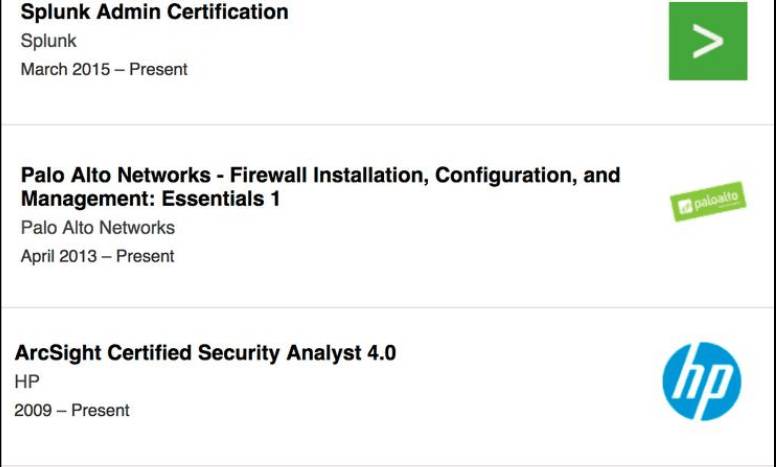The height and width of the screenshot is (467, 776).
Task: Click the March 2015 – Present date
Action: pyautogui.click(x=104, y=70)
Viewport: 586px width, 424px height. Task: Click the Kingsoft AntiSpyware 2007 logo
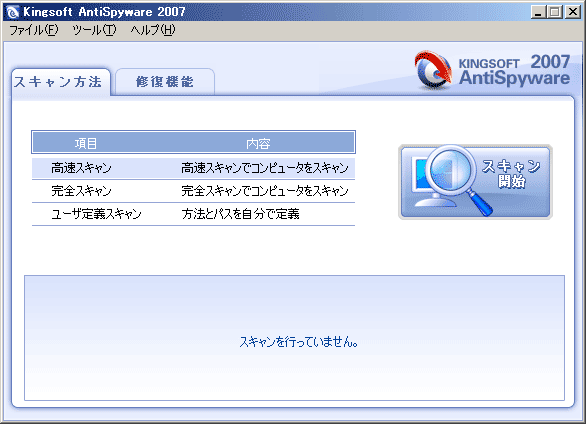[x=492, y=70]
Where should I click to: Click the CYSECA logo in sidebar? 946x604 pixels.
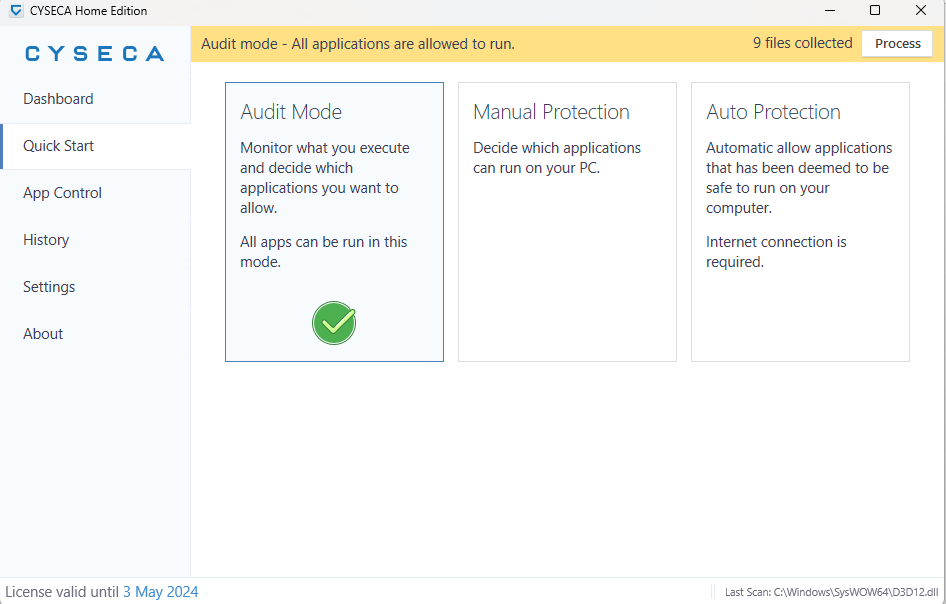point(95,54)
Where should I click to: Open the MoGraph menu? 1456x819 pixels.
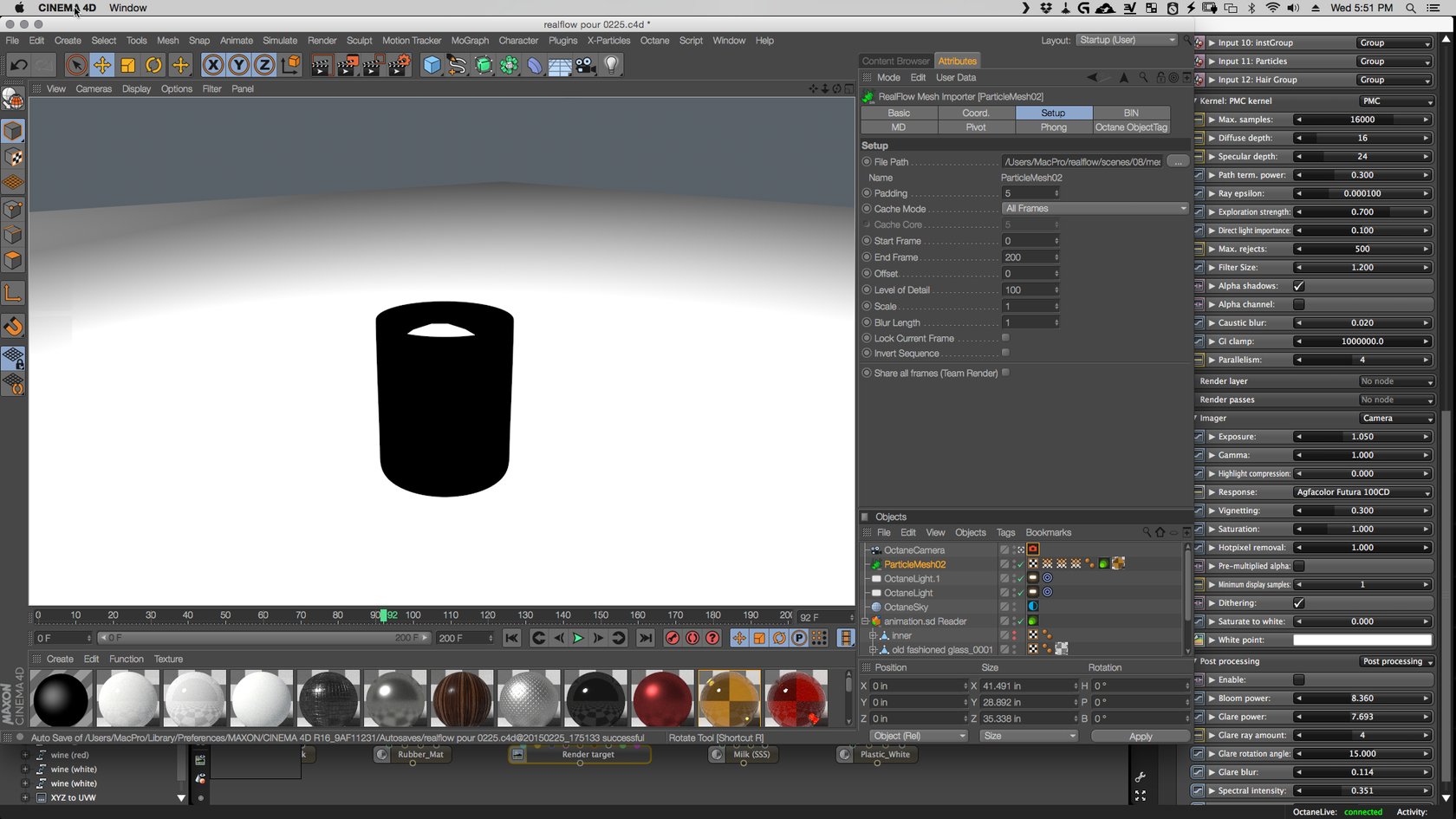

◇ ◇ ◇ ◇

▶ **WORK REQUIRED**
Find the line containing "Where should I click to: Click" and copy it and each line after it through the end of the material, exactly, with no pictures.

▶ **TASK OUTPUT**
Where should I click to: Click the CYSECA logo in sidebar? 946x604 pixels.
point(95,54)
Where should I click to: Open the MoGraph menu? 1456x819 pixels.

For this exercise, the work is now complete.